UTF-16 string with BOM: format specification

A simple wrapper which allows to read a UTF-16 encoded string that starts with a byte order mark (BOM). The BOM indicates the endianness of the UTF-16 encoding, which can be either big-endian (BE) or little-endian (LE).

Use:

  • value to get the string value with BOM stripped, regardless of endianness.
  • is_be and is_le to check the endianness indicated by the BOM.
  • bom to check the raw byte order mark.

KS implementation details

License: CC0-1.0
Minimal Kaitai Struct required: 0.9

References

This page hosts a formal specification of UTF-16 string with BOM using Kaitai Struct. This specification can be automatically translated into a variety of programming languages to get a parsing library.

Block diagram

Format specification in Kaitai Struct YAML

meta:
  id: utf16_with_bom
  title: UTF-16 string with BOM
  xref:
    wikidata: Q1018724
  license: CC0-1.0
  ks-version: 0.9
doc: |
  A simple wrapper which allows to read a UTF-16 encoded string that starts
  with a byte order mark (BOM). The BOM indicates the endianness of the UTF-16
  encoding, which can be either big-endian (BE) or little-endian (LE).

  Use:

  * `value` to get the string value with BOM stripped, regardless of endianness.
  * `is_be` and `is_le` to check the endianness indicated by the BOM.
  * `bom` to check the raw byte order mark.
doc-ref: |
  - https://en.wikipedia.org/wiki/Byte_order_mark
seq:
  - id: bom
    size: 2
    valid:
      any-of:
        - '[0xFE, 0xFF]'
        - '[0xFF, 0xFE]'
    doc: |
      The byte order mark (BOM) is a special marker at the beginning of the
      string that indicates the endianness of the UTF-16 encoding.
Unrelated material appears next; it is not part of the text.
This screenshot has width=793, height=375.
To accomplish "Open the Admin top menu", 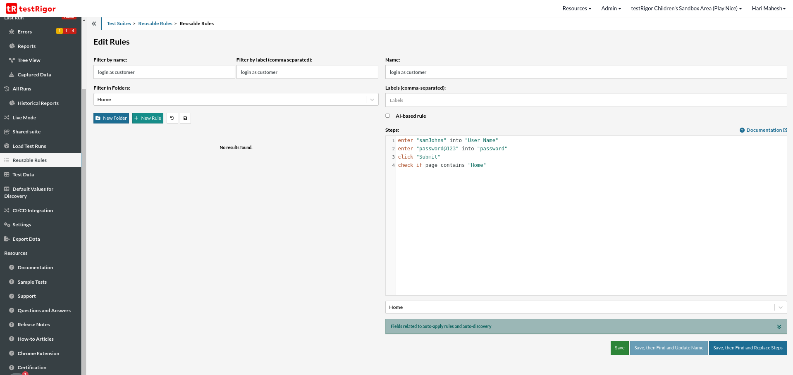I will [x=611, y=8].
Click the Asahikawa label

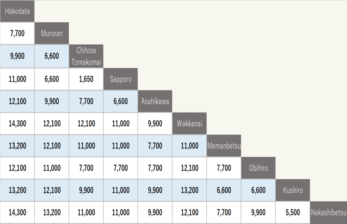pos(155,101)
The
      character U+FEFF is used as the BOM, and its byte representation differs
      based on endianness:

      * For big-endian (BE) UTF-16, it's `[0xFE, 0xFF]`
      * For little-endian (LE) UTF-16, it's `[0xFF, 0xFE]`

      This implementation checks for the presence of a valid BOM and strips it
      from the resulting string value.
  - id: str_be
    size-eos: true
    type: str
    encoding: UTF-16BE
    if: is_be
  - id: str_le
    size-eos: true
    type: str
    encoding: UTF-16LE
    if: is_le
instances:
  is_be:
    value: bom == [0xFE, 0xFF]
    doc: True if the byte order mark indicates big-endian UTF-16 encoding.
  is_le:
    value: bom == [0xFF, 0xFE]
    doc: True if the byte order mark indicates little-endian UTF-16 encoding.
  value:
    value: "is_be ? str_be : str_le"
    doc: The string value with BOM stripped, regardless of endianness.